## What you have to do
Output each entry in full so that the result matches the data exactly.

## Dataset entries
★ ★ ★

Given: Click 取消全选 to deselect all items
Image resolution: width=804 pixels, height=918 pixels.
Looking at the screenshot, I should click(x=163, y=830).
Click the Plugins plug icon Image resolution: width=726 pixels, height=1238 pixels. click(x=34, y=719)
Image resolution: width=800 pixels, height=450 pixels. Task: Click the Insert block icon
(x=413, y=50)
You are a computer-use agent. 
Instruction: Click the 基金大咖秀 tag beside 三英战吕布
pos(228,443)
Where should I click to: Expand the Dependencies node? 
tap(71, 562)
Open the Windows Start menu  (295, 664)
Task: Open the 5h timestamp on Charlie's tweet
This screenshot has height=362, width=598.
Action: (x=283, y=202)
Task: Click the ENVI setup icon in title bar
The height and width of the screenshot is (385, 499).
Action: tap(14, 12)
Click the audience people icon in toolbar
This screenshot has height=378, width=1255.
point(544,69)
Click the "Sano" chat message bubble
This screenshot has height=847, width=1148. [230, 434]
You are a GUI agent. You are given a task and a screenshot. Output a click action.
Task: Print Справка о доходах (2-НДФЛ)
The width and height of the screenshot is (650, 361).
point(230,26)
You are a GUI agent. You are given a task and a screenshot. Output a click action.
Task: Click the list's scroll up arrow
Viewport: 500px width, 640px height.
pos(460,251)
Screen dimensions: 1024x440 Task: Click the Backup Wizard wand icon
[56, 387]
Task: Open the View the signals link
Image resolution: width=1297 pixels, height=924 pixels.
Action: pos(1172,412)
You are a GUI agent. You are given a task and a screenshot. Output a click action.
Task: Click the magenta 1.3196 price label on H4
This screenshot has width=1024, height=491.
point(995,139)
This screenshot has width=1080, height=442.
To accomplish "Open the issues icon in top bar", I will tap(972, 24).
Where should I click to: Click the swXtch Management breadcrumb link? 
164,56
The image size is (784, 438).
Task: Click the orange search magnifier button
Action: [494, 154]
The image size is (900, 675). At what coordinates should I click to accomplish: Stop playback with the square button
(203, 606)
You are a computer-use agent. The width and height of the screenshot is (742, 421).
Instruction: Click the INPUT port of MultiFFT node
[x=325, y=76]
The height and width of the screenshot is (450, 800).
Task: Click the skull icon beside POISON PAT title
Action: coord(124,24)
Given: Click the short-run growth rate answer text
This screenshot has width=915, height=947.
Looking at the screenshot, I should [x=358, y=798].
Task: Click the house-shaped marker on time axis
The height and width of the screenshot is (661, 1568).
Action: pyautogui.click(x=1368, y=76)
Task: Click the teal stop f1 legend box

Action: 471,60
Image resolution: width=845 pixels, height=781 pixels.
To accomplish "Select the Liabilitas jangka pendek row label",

★ ★ ★

## Solution to the problem
Given: Click 取消全选 to deselect all items
Image resolution: width=804 pixels, height=918 pixels.
Looking at the screenshot, I should click(x=163, y=830).
Click the Plugins plug icon Image resolution: width=726 pixels, height=1238 pixels. click(x=34, y=719)
Image resolution: width=800 pixels, height=450 pixels. Task: Click the Insert block icon
(x=413, y=50)
You are a computer-use agent. 
Instruction: Click the 基金大咖秀 tag beside 三英战吕布
pos(228,443)
Where should I click to: Expand the Dependencies node? 
tap(71, 562)
Open the Windows Start menu  (295, 664)
Task: Open the 5h timestamp on Charlie's tweet
This screenshot has height=362, width=598.
Action: (x=283, y=202)
Task: Click the ENVI setup icon in title bar
The height and width of the screenshot is (385, 499).
Action: tap(14, 12)
Click the audience people icon in toolbar
This screenshot has height=378, width=1255.
point(544,69)
Click the "Sano" chat message bubble
This screenshot has height=847, width=1148. [230, 434]
You are a GUI agent. You are given a task and a screenshot. Output a click action.
Task: Print Справка о доходах (2-НДФЛ)
The width and height of the screenshot is (650, 361).
point(230,26)
You are a GUI agent. You are given a task and a screenshot. Output a click action.
Task: Click the list's scroll up arrow
Viewport: 500px width, 640px height.
pos(460,251)
Screen dimensions: 1024x440 Task: Click the Backup Wizard wand icon
[56, 387]
Task: Open the View the signals link
Image resolution: width=1297 pixels, height=924 pixels.
Action: pos(1172,412)
You are a GUI agent. You are given a task and a screenshot. Output a click action.
Task: Click the magenta 1.3196 price label on H4
This screenshot has width=1024, height=491.
point(995,139)
This screenshot has width=1080, height=442.
To accomplish "Open the issues icon in top bar", I will tap(972, 24).
Where should I click to: Click the swXtch Management breadcrumb link? 
164,56
The image size is (784, 438).
Task: Click the orange search magnifier button
Action: [494, 154]
The image size is (900, 675). At what coordinates should I click to accomplish: Stop playback with the square button
(203, 606)
You are a computer-use agent. The width and height of the screenshot is (742, 421).
Instruction: Click the INPUT port of MultiFFT node
[x=325, y=76]
The height and width of the screenshot is (450, 800).
Task: Click the skull icon beside POISON PAT title
Action: coord(124,24)
Given: Click the short-run growth rate answer text
This screenshot has width=915, height=947.
Looking at the screenshot, I should [x=358, y=798].
Task: Click the house-shaped marker on time axis
The height and width of the screenshot is (661, 1568).
Action: pyautogui.click(x=1368, y=76)
Task: Click the teal stop f1 legend box

Action: 471,60
Image resolution: width=845 pixels, height=781 pixels.
To accomplish "Select the Liabilitas jangka pendek row label",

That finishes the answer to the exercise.